======== Provided records ========
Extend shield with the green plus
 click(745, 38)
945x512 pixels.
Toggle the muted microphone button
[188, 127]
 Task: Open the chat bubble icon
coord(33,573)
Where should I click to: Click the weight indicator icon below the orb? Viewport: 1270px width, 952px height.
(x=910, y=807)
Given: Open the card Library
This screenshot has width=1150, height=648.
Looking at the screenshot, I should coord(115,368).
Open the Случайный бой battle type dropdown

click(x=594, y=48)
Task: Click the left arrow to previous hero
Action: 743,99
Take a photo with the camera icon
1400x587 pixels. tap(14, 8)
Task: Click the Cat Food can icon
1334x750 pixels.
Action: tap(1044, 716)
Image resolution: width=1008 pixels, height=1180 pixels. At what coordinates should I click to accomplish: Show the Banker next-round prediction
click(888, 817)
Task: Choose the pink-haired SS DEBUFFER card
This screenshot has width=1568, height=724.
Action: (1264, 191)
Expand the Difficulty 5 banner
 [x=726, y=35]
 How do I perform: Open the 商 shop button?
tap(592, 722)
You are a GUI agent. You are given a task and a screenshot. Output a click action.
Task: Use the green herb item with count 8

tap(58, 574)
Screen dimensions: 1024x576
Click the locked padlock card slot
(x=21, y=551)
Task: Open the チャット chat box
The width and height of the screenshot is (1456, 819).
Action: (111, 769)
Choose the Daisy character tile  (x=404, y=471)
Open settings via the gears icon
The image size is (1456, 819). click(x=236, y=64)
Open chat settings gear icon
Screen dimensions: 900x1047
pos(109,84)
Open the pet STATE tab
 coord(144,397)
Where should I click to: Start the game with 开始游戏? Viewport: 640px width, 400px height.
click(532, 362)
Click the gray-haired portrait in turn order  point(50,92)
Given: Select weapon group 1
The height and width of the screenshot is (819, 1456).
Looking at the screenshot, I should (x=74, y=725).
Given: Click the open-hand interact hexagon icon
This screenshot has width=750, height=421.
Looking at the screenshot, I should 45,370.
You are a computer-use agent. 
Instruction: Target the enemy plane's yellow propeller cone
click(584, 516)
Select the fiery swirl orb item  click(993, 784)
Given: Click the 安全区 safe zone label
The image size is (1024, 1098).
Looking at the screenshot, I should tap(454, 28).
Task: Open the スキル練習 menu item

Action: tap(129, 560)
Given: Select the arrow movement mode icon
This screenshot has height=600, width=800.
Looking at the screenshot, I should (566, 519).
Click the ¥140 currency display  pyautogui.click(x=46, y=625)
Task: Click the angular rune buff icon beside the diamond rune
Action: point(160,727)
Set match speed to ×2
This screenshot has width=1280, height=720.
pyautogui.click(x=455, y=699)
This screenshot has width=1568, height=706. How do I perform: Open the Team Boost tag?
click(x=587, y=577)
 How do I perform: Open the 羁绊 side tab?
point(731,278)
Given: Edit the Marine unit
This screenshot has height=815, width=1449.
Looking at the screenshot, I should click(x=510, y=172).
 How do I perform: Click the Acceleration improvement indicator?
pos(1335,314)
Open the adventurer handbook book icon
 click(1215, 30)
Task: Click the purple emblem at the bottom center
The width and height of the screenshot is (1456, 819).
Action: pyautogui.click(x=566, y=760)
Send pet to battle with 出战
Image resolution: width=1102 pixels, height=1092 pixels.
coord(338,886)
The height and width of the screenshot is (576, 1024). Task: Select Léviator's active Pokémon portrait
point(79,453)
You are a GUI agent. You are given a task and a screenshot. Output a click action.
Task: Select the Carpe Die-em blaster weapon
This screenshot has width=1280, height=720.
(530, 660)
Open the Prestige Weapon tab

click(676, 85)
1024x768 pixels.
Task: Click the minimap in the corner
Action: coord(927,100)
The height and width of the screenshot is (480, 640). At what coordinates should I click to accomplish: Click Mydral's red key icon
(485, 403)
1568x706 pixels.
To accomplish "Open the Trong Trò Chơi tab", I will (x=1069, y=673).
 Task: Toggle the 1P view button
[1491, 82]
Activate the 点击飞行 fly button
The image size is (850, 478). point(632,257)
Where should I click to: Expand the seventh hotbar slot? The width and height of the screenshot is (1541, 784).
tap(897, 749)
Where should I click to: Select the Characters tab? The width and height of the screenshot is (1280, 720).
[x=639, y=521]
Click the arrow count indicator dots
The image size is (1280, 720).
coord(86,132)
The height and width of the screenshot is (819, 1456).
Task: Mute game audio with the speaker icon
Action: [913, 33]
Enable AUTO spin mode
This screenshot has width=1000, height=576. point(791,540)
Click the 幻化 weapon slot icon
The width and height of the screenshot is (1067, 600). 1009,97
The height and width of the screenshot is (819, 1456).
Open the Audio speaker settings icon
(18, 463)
========
* **Set problem**
Convert the lines from the line with "Take a photo with the camera icon" up to and including the line with "tap(592, 722)" into a JSON list of strings, one string per line, leaving out blank lines.

* **The result**
[
  "Take a photo with the camera icon",
  "1400x587 pixels. tap(14, 8)",
  "Task: Click the Cat Food can icon",
  "1334x750 pixels.",
  "Action: tap(1044, 716)",
  "Image resolution: width=1008 pixels, height=1180 pixels. At what coordinates should I click to accomplish: Show the Banker next-round prediction",
  "click(888, 817)",
  "Task: Choose the pink-haired SS DEBUFFER card",
  "This screenshot has width=1568, height=724.",
  "Action: (1264, 191)",
  "Expand the Difficulty 5 banner",
  " [x=726, y=35]",
  " How do I perform: Open the 商 shop button?",
  "tap(592, 722)"
]